## EXTRAIT DE PAGE
§

MARIE TOULLEC est maîtresse de conférences en sciences de l’éducation et de la formation, didactique comparée et scolarisation inclusive à l’université de Nantes. Elle a coordonné « Il/elle va en inclusion, paradoxe d’une école inclusive », une publication ressource de l’INSPE de Nantes.
Le principe d'école inclusive se concrétise-t-il ?
Entre 2005 et 2018, le nombre d’élèves en situation de handicap scolarisés a triplé. Toutefois, l’explosion du nombre d’accompagnants d’élèves en situation de handicap, les AESH, montre que cette scolarisation est souvent soumise à la présence d’accompagnants. Ce signe atteste que les enseignants sont encore démunis face à bon nombre de situations. La centration initiale sur les élèves en situation de handicap s’est aussi déplacée vers la prise en compte des élèves dits « à besoins éducatifs particuliers ». Une attention spécifique s’est élargie à un public d’élèves présentant un écart à la norme scolaire : allophones, avec des grandes difficultés, avec des troubles « dys », un haut potentiel.
Quels sont les freins à une école inclusive ?
Dans toute classe, certains élèves dits « à besoins éducatifs particuliers » sont éloignés des apprentissages attendus. Les enseignants sont alors inquiets de ne pas réussir à rendre les savoirs accessibles à tous et de ne pas faire progresser l’ensemble des élèves. La tentation est grande de penser que certains élèves n’ont pas leur place en classe et de déléguer la responsabilité des apprentissages aux professeurs spécialisés. L’expression « il va en inclusion », aller de l’unité localisée pour l’inclusion scolaire, l’ULIS, vers la classe « ordinaire » par exemple, atteste que, souvent, la classe « ordinaire » n’est pas pensée comme le système principal de scolarisation, ni l’ULIS comme un soutien à cette scolarisation. Penser le même lieu de scolarisation pour tous reste délicat. Il nécessite, en effet, de rompre avec un passé plus centré sur les réussites que sur les progrès des élèves. L’école inclusive est une école pour tous, sans catégorisation. Or, les élèves « à besoins éducatifs particuliers » sont soumis à un projet ou pro -gramme individualisé *. En opérant des catégories selon les troubles ou pathologies, la difficulté est renvoyée à l’élève et non à la situation d’enseignement-apprentissage.
Les PE et les AESH sont-ils outillés ?

§

## TRAVAIL À FAIRE
• a. D'après l'extrait sur l'école inclusive, comment le nombre d'élèves en situation de handicap scolarisés a-t-il évolué entre 2005 et 2018 ?
• b. Prélevez sans aucune modification, dans l'extrait sur l'école inclusive, le passage qui commence par « MARIE TOULLEC est » et se poursuit jusqu'à « se concrétise-t-il ? ».
Les lignes présentées ensuite proviennent d'une autre source.

## PARTIE DES DONNÉES

§

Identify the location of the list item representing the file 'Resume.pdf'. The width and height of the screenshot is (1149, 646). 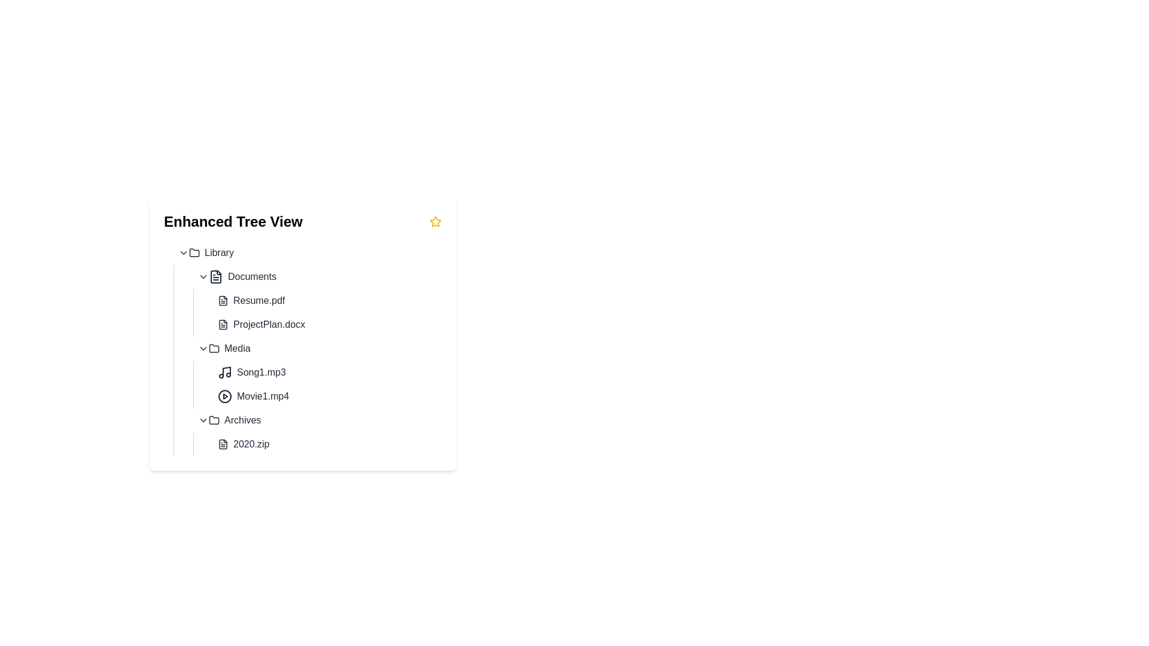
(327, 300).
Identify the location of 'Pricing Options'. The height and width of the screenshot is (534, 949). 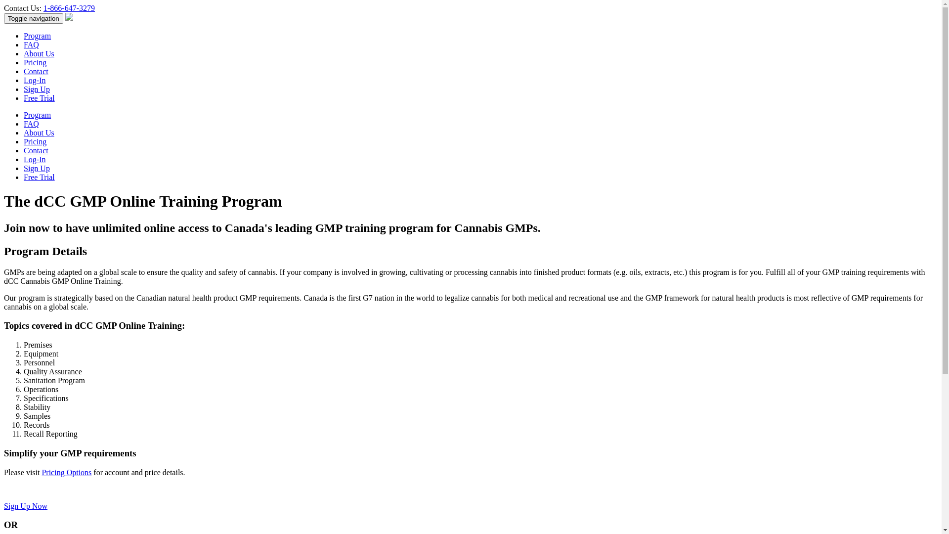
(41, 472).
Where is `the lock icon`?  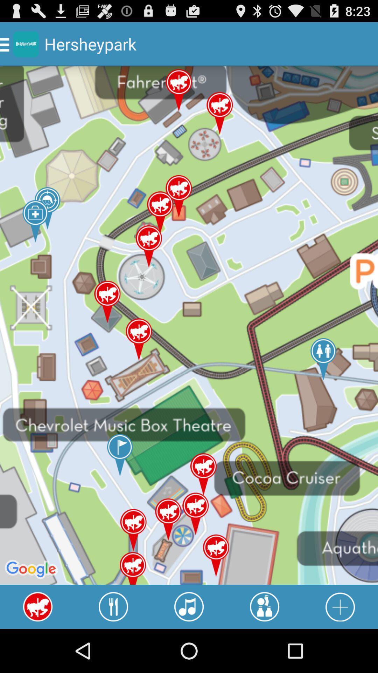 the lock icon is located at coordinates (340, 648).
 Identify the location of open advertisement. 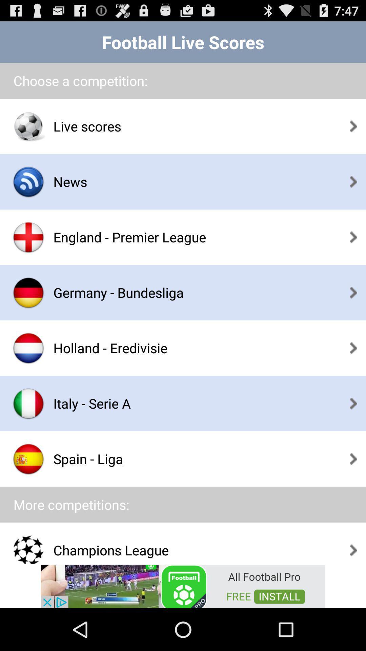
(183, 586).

§

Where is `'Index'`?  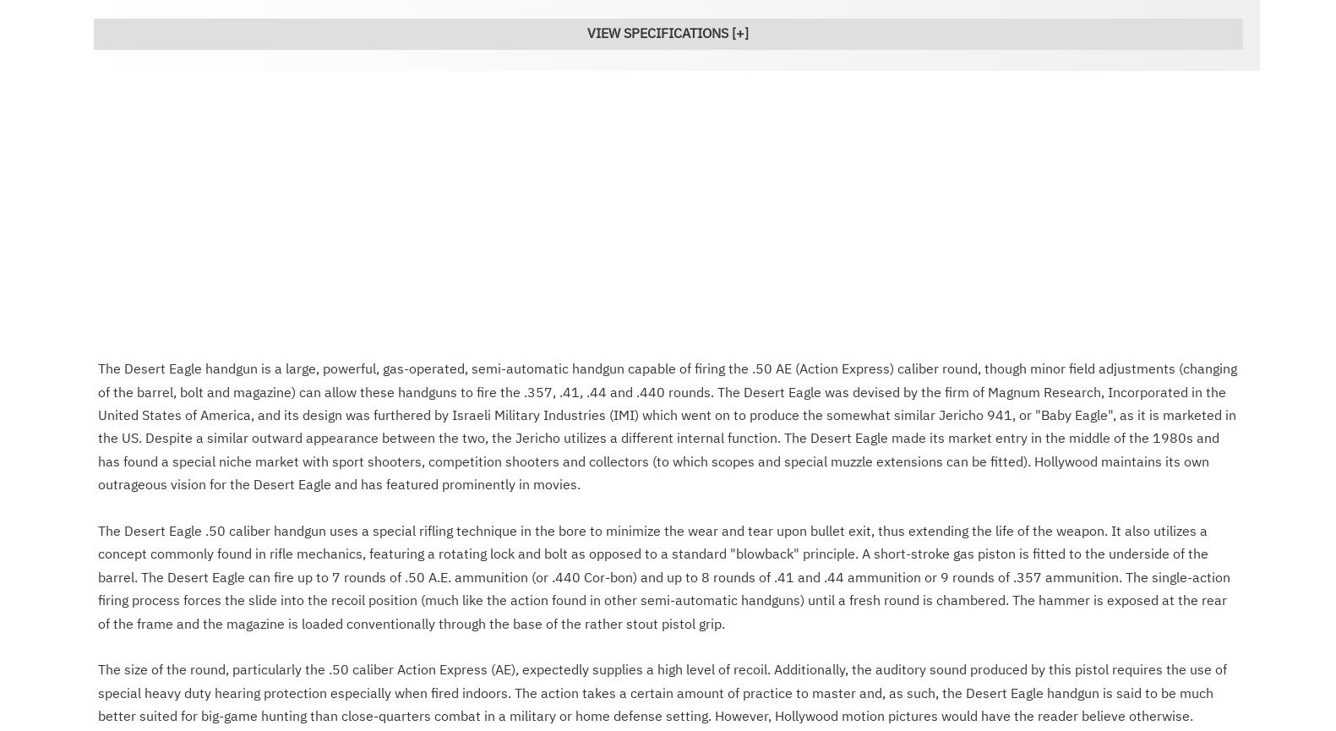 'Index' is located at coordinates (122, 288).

§

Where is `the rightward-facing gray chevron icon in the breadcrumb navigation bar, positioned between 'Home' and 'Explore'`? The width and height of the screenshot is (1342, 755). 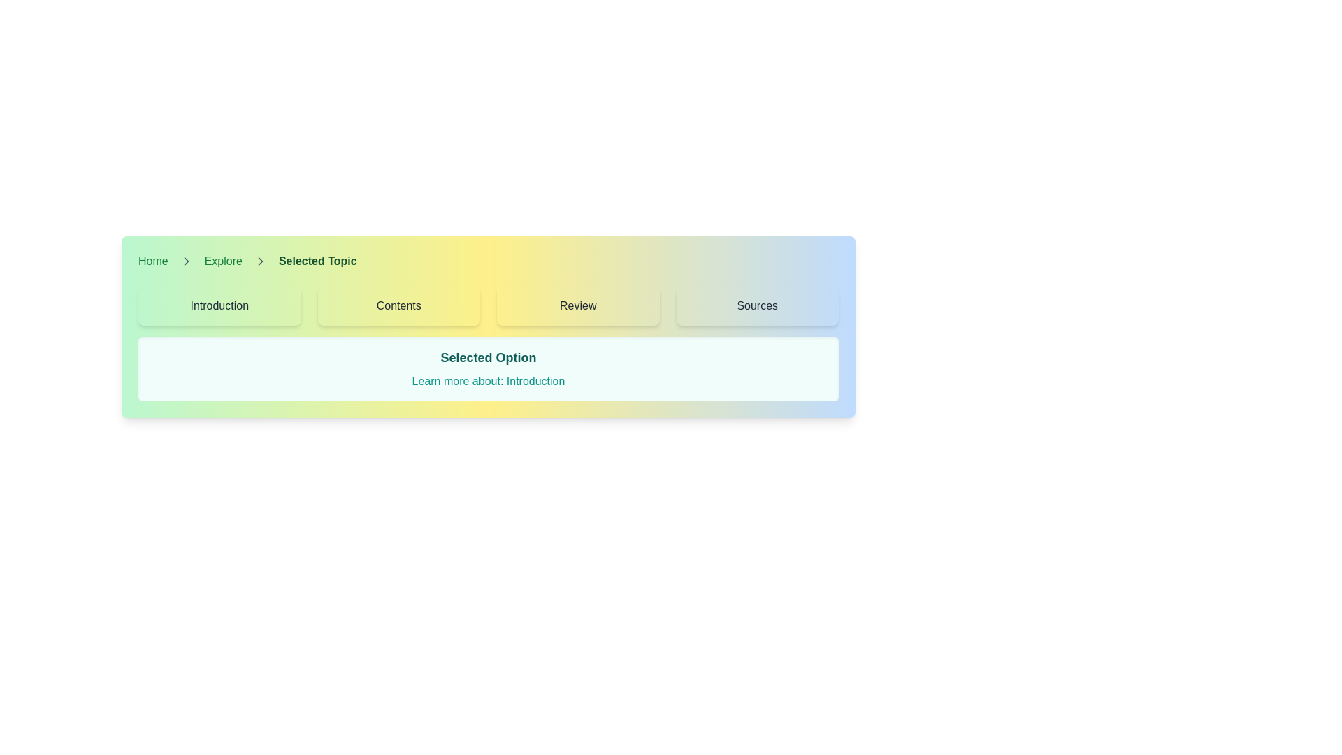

§

## RÉPONSES CI-DESSOUS
• a. Il a triplé.

• b.
MARIE TOULLEC est maîtresse de conférences en sciences de l’éducation et de la formation, didactique comparée et scolarisation inclusive à l’université de Nantes. Elle a coordonné « Il/elle va en inclusion, paradoxe d’une école inclusive », une publication ressource de l’INSPE de Nantes.
Le principe d'école inclusive se concrétise-t-il ?